I would tend to disagree with you, Jon, that this ur-continutiy is
"created" 3ns; rather, I see it as "creative" 3ns as distinguished from the 3ns
that become the habits and laws of a created universe. So, in a word, my view
is that only these laws and habits are the 'created' 3nses.
One way of considering this is via the Ancient Egyptian myths just
mentioned. In these Kemetic myths there is "one incomprehensible Power, alone,
unique, inherent in the Nun, the indefiniable cosmic sea, the infinite source
of the Universe, outside of any notion of Space or Time." At Heliopolis this
Power, the Creator, is given the name, Atum, "which means both All and Nothing
[involving] the potential totality of the Universe which is as yet unformed and
intangible. . . Atum must. . . distinguish himself from the Nun and thus
annihilate the Nun in its original inert state." (all quotations are from Lucie
Lamy's book, Egyptian Mysteries: New light on ancient knowledge, p 8, a
popularization of her grandfather, R. A. Schwaller de Lubicz's, great scholarly
work in Egyptology, still not as influential in that field as it ought to be in
my opinion).
I won't go further into this myth now except to note that even at this
'stage' of proto-creation that the above "first act is expressed in three major
ways" such that Atum, as tum in Nun, "projects" himself as Khepri (that is,
becoming, or potential). All the neteru ('powers' according to S. de Lubicz,
but usually translated incorrectly as 'gods') will follow from that priordial
'act'.
Although there might now be this disagreement as to what the
ur-continuity represents, I would not disagree with you whatsoever, Jon, in
your view that it was Peirce's belief that God is "Really creator of all three
Universes of Experience" since opposition to this view would fly in the face of
Peirce own words: "The word 'God' ... is the definable proper name, signifying
Ens necessarium; in my belief Really creator of all three Universes of
Experience" (CP 6.452). How can one deny Peirce's own words here?
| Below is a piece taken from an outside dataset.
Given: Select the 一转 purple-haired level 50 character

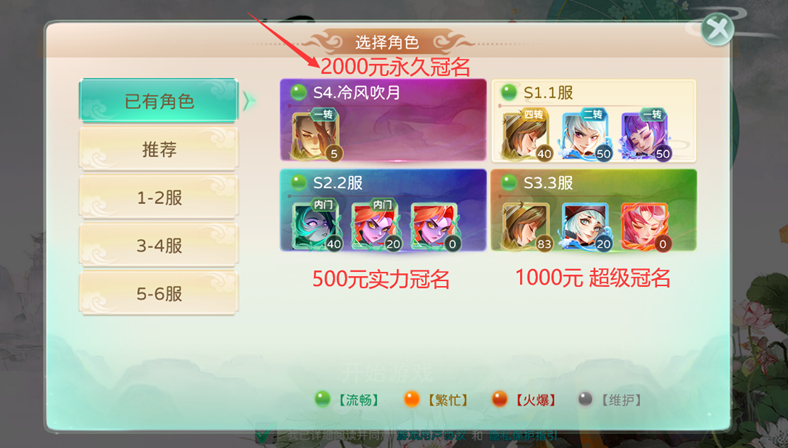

Returning now to Sheriff's book, after a fascinating Preface (which, for
one example, makes pointed reference to Stephen Hawking's essay, "A Unified
Theory of the Universe Would Be the Ultimate Triumph of Human Reason"), Chapter
1, "Peirce's Cosmogonic Philosophy" opens with this quote:"[T]he problem of how
genuine triadic relations first arose in the world is a better, because more
definite, formulation of the problem of how life came about."(6.322)
Moving on to another topic taken up in this thread, Edwina's claim that
everything is semiosic does not seem to acknowledge the pervasive use of the
categories throughout Peirce's oevre which does not pertain to semiotics as
such, including his classification of the sciences (as you mentioned), nor the
placement of the first of the cenoscopic sciences, viz., phenomenology, well
ahead of logic as semeiotic in this classification, nor the content of
phenomenology itself, concerned explicitly with categorial relations in
themselves (and there is much, much else which Peirce emphatically associated
with the categories which is not semeiotic).
But considering for now just Peirce's Classification of the Sciences,
Beverly Kent, who wrote the only book length monograph on the topic, Charles S.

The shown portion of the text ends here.